How to Protect Client Data: A Basic Guide

Written by Liz Alton on January 31, 2018

It’s a question that comes up in freelance circles time and time again: How do you protect client data? It’s no secret that the fallout from a cybersecurity incident can be significant — not only to your business, but to your clients’ businesses, as well. According to PWC, cybercrime costs companies around the world an estimate of $400 billion dollars a year, and that number is growing.

With 43 percent of cyberattacks geared at small businesses, it’s important to do all you can to protect your critical, confidential data. Unfortunately, it often takes just one attack to get through and crush your bottom line. A single breach can hurt your reputation as a freelancer, and even stir up lawsuits from angry clients. Here’s a closer look at how today’s digitally savvy indys are taking the steps needed to keep their client’s most important info safe.

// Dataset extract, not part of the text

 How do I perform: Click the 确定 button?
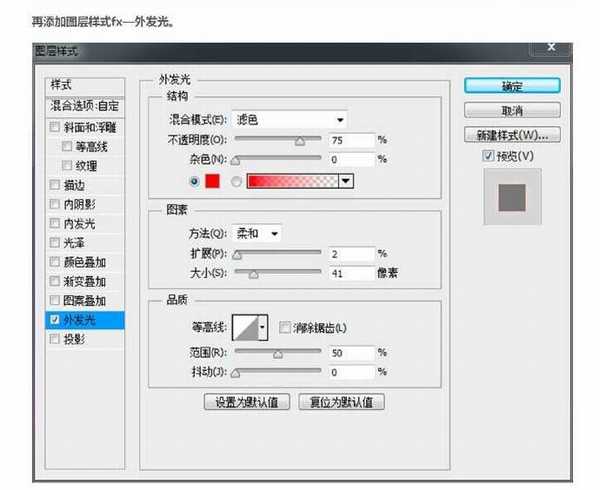click(511, 86)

Use Virtual Private Networks for Protection on the Go

Freelancers don’t work from just one location. We’re on the move, checking reports on our smartphones, researching in a coworking space and emailing clients on our way home. If you’re constantly on the go and accessing client information from different devices and wireless networks, you have to know how to protect your work — especially when it includes a client’s proprietary information or payment data.

“Armed with easily obtainable and inexpensive equipment, hackers can intercept public Wi-Fi traffic, which means if you are communicating with a client or working on a client file, all that data could be exposed,” the Florida Bar Practice Resource Institute notes.

A virtual private network (VPN) encrypts your information so it’s much more difficult to hack. You can set up your own private network by investing in an affordable monthly subscription. Once this system is in place, you can log in to your VPN from any device or Wi-Fi system.

Keep Your Mobile Devices Locked Down

While we’re on the topic of mobile devices — are yours protected? Take a quick inventory of your smartphone: If you have any apps that connect to your business accounts or digital document management systems, your clients’ information can be exposed in just a few taps. So make sure you have a strategy in place if your phone gets stolen or even left behind in an Uber. Password protect your smartphones and tablets, and consider using thumbprint or biometric protection for an extra layer of security.

While you’re at it, consider enabling the remote lock and data wipe features on your phone — which will be super useful if your device is lost or stolen. There are also third-party apps and programs that you can use to enable the same functionality. A remote wipe will protect your information no matter who gets their hands on your device.

Don’t Overlook a Basic Antivirus Routine

Since owning your very first computer, you’ve probably been aware of the need for a solid antivirus program. These programs routinely scan your computer, emails and files to check for anything malicious trying to break in. Today, there are endless providers to choose from at a wide range of costs, so it’s easy to choose the protection that’s right for you.

As a best practice, you should set the program to automatically scan so you don’t even have to think about it, and make sure you accept any updates or set them up to download on their own. That way, you’ll always be protected against the latest threats that hit the market.

Get Your Passwords Up to Snuff

None of your passwords are “Welcome1” or “Password!,” right? A weak password is a hacker’s dream and a freelancer’s nightmare. Up your password game and make sure you’re taking the steps needed to protect your client data.

Remember, anything that can be password protected should be. And make sure to follow password best practices: Each of your passwords should have at least eight characters, a capital letter, a number and at least one special character. And don’t forget to change your passwords regularly. In fact, many experts recommend that you do so at least once per quarter.

To go that extra mile, consider leveraging a password manager app like LastPass, which lets you set long, sophisticated passwords that are incredibly difficult to break, without having to remember a randomized 16-character string.

Consider Cybersecurity Insurance

Unfortunately, you can do everything possible to protect your client’s data and still fall victim to a scam or hack. As such, you may want to consider investing in cybersecurity insurance policies, which can provide small business owners with peace of mind and business protection. Typically, these plans cover up to a set amount of money per incident and can help you reimburse clients for losses, cover the cost of an investigation and help if you’re sued. Talk to your insurance broker and ask if they have a cybersecurity option that can connect to your existing insurance policies.

No matter what, you need to have a digital strategy that helps you protect client data. Take some time to audit your current setup. Is everything secure? If not, look at which practices you can improve and which tech tools will help you create a digital environment that’s safe for even your client’s most sensitive business data.